On July 29th, NC Governor Roy Cooper’s Executive Order prohibiting disconnects for late utility payments expired. The Town of Smithfield utility department began charging late fees but also allowed 6-month payment options for delinquent customers who were unable to immediately catch up on their past due bills.
At last report, there were 245 accounts past due a total of $101,641. Of the past due accounts, 62 have been placed on a six month payment plan at the customer’s request. Many others are seeking assistance from the Department of Social Services and Community Action.
The town council recently discussed the current policy for charging late fees. During the Aug. 4th meeting of the town council, finance director Greg Siler told council members the current policy is to begin charging a late fee on utility bills the first day after the due date. The town charges a five percent late payment penalty if a bill is just one day late. Cut offs occur after a customer falls one month and one day behind on their bill.

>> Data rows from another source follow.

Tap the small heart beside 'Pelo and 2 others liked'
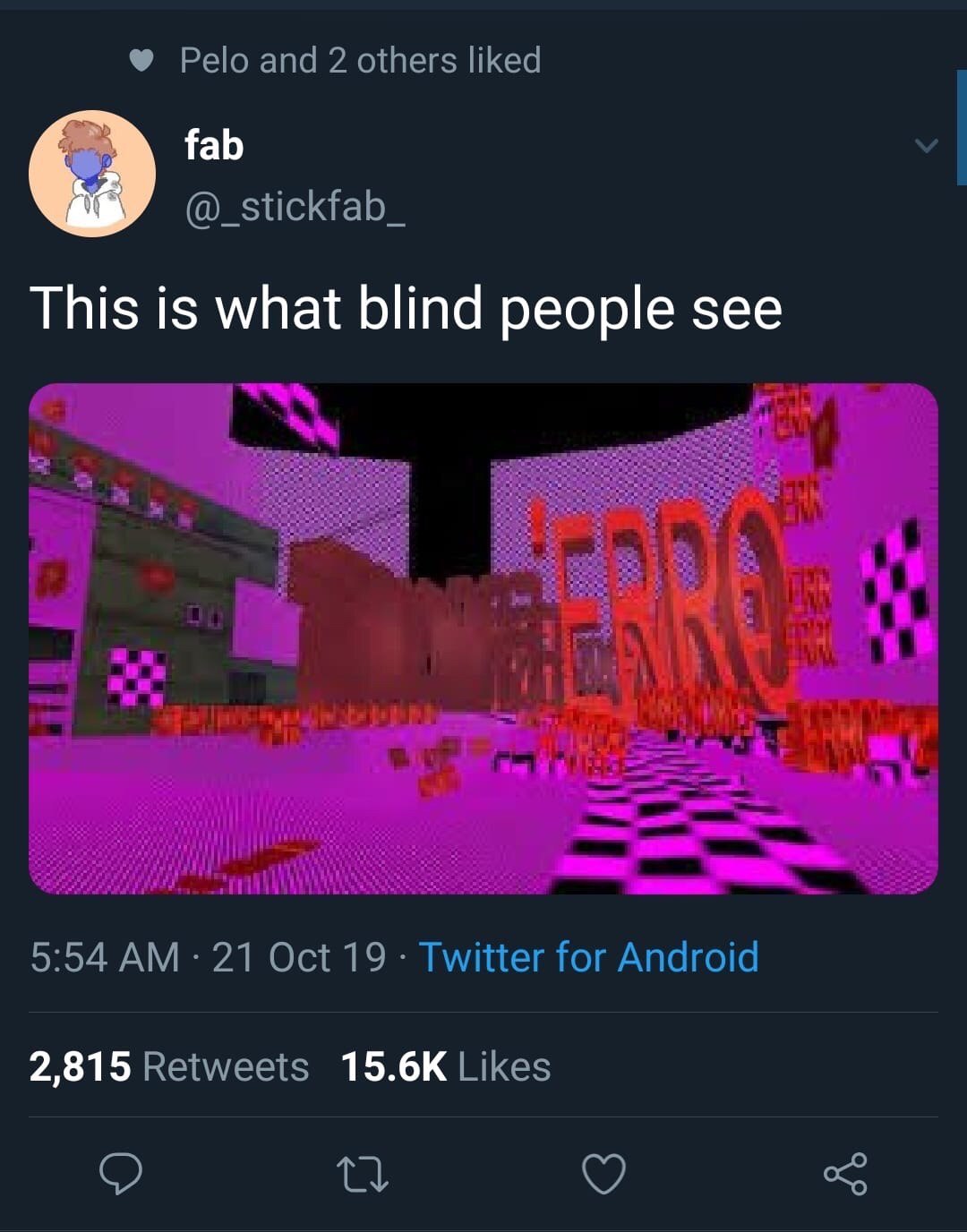The image size is (967, 1232). 141,61
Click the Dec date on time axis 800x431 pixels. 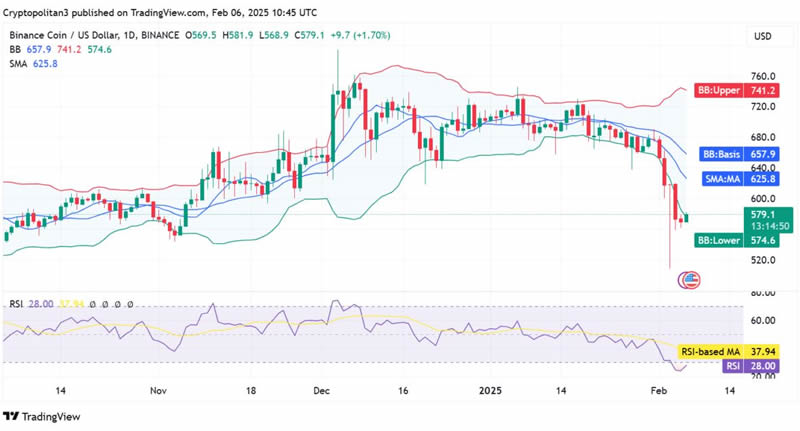point(320,392)
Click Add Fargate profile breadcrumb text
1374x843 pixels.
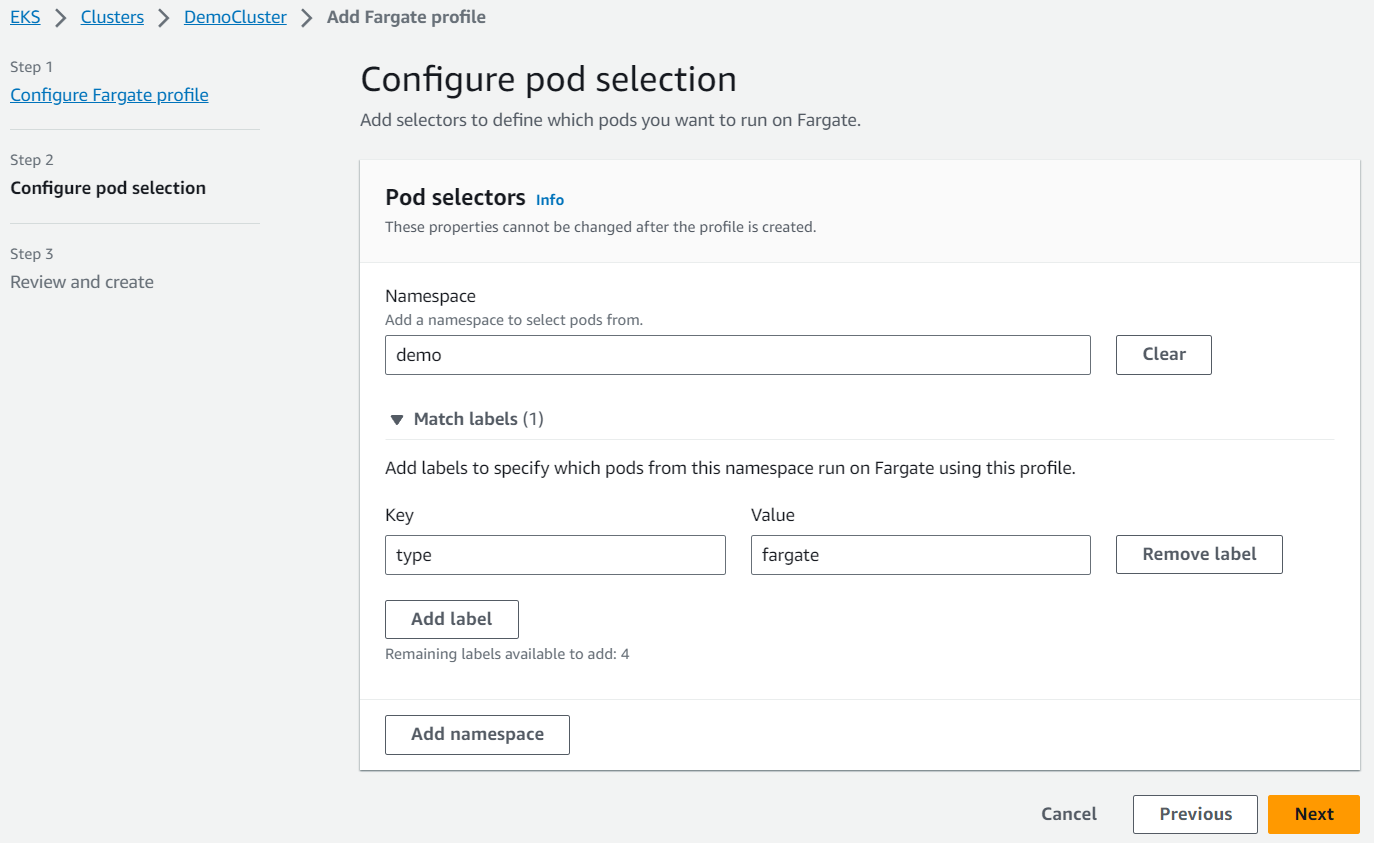point(406,17)
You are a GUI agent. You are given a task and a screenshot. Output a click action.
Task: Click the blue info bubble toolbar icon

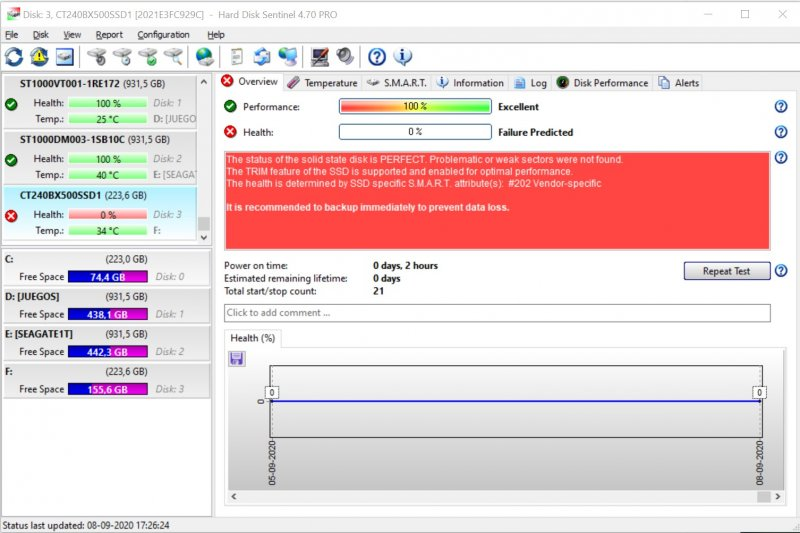[x=403, y=56]
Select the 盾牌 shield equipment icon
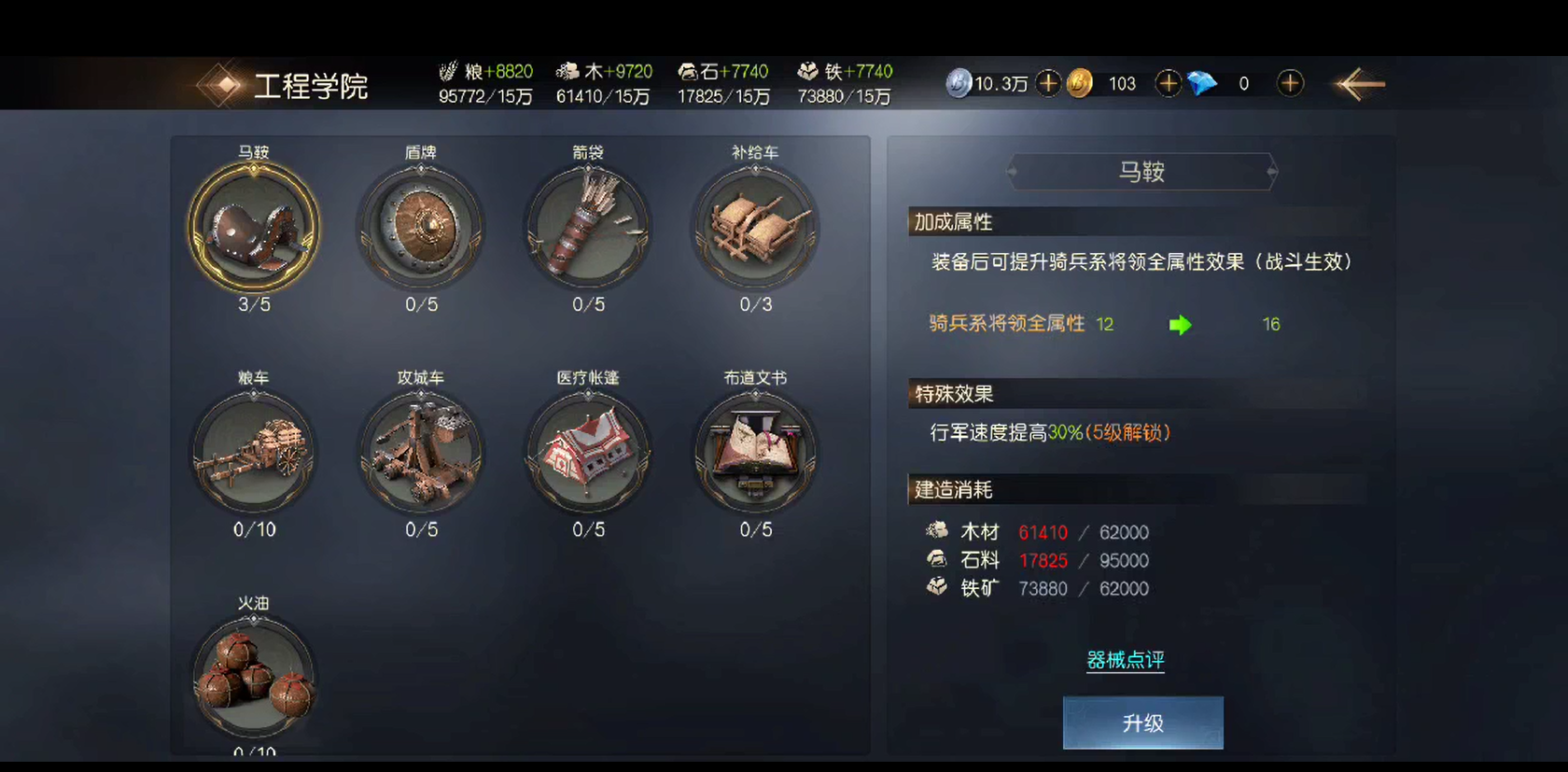Image resolution: width=1568 pixels, height=772 pixels. [421, 228]
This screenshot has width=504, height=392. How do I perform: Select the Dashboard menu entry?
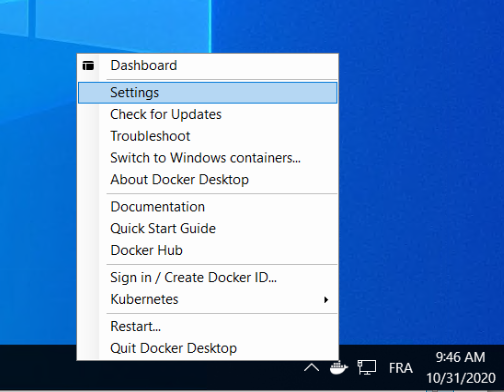[x=208, y=66]
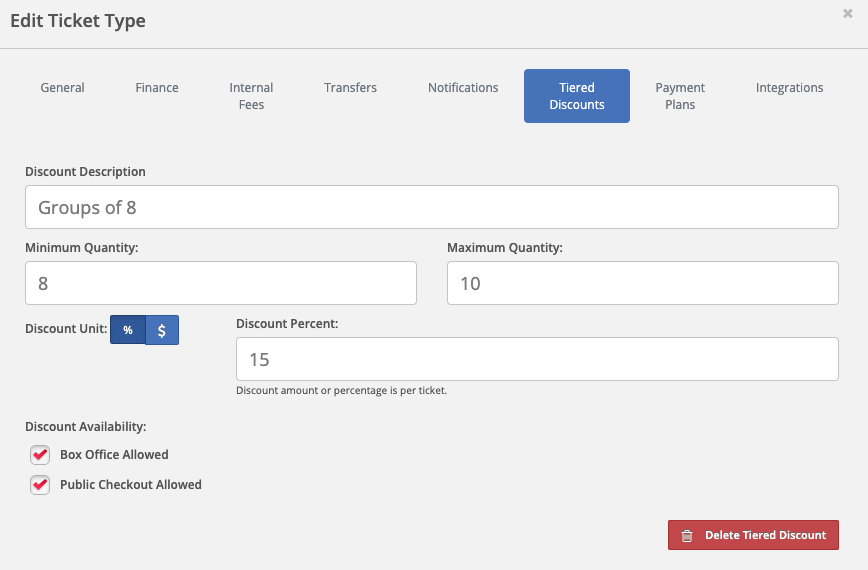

During previous council meetings, some council members had expressed concern over the policies and the due dates. Some elected officials had expressed interest in letting customers choose which day of the month their payment is due and to stick to that schedule. Presently, there are two utility bill cycles with payments either being due on the 5th or the 20th of the month.
Town Manager Mike Scott said because of the current billing software system it would be impossible to let customers select a due date.
Siler said by changing the late-penalty date, it would also change the cutoff date. He said the town could potentially lose $180,000 or more per year in revenue. He said the Town participates in the State of NC debt set off program. If the delinquent utility customer receives a state tax refund, the town can collect past due balances if they are reported to the state program.
Councilman Travis Scott asked town staff to create a draft policy to move the late penalty start date from one day to 10 days for all utility accounts. Scott asked the draft policy be brought back before the council for review as early as their September meeting.
Councilman Marlon Lee seconded a motion made by Councilman Scott requesting the draft policy. The board unanimously approved.
“We are very fortunate in Smithfield to have a strong history of customers who are fiscally responsible and strong assets of our community. We are aware that we are in uncharted waters with this world wide pandemic and the Federal, State and Smithfield’s local government are working hard to assist our customers in as many ways as statutes allow. We encourage any customers that are in arrears to contact our finance department as soon as possible to discuss their repayment options so we can assist in decreasing their burden as much as we can,” Town Manager Scott said.
Each year, late payment penalties generate about $200,000 a year in revenue for the utility departments. Past due electric bill charges amount to about $125,000 and water and sewer another $75,000.